Visitors move three types of custom-designed blocks representing ice sheets, tall mountains, and low mountains across a map of North America to recreate the ice sheet that once covered the continent. As the visitor moves these blocks, a sensor observes the changes and shifts the general direction of the wind blowing from the Pacific Ocean across North America. A projector then displays the wind displacement in response to the visitor’s actions.
The exhibit team designed and constructed the blocks for the mountains and ice sheets using gridded global climate model output as inspiration. A depth camera reads the table top and sends a real-time depth image to the simulation.

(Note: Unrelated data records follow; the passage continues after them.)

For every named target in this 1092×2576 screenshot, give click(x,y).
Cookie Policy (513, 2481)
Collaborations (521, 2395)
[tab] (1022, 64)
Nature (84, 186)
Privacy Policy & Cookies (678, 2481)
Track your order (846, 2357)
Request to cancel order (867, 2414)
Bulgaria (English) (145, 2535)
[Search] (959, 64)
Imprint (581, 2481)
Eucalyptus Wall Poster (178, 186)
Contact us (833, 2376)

The code for the wind simulation contains four main parts: a field of “repelling” forces that represent the mountains and ice sheets, the particles that represent wind movements, a wind force that moves particles across the simulation but flows away from the mountains, and a storm that also follows the forces across the table top.
Support
Winds Through Time was funded by the U.S. National Science Foundation (NSF) Paleo Perspectives on Present and Projected Climate (award #2102984) and developed collaboratively with the University of Colorado Alliance for Technology, Learning, and Society (ATLAS) Institute, the National Oceanic and Atmospheric Administration (NOAA) Physical Science Laboratory, and the UCAR Center for Science Education.
History of the Project
The Winds Through Time exhibit was a unique outreach component of the NSF-funded research project: An integrated model-proxy approach to understanding Western U.S. hydroclimate change since the last glacial period. Undergraduate and graduate students from the University of Colorado Boulder’s ATLAS Institute were asked to design an exhibit for the NSF National Center for Atmospheric Research (NSF NCAR) Mesa Lab Visitor Center that brought to life how massive ice sheets helped shape North America’s wind patterns and influenced the weather and climate during the last Ice Age. Ultimately, the student project that created a tangible user interface to playfully learn about Ice Age climate conditions was selected to become a permanent exhibit at the Mesa Lab in Boulder, Colorado.
Ph.D. candidate David Hunter, who developed the exhibit’s code and concept during the ATLAS Institute class, worked with the team to refine the exhibit further to meet the requirements of the scientists and the Mesa Lab staff. Feedback received from students and adults during prototyping further refined the exhibit design.
This highly collaborative project team included an interdisciplinary group of faculty, scientists, museum educators, education specialists, and exhibit designers.
Exhibit Team
University of Colorado Boulder (CU)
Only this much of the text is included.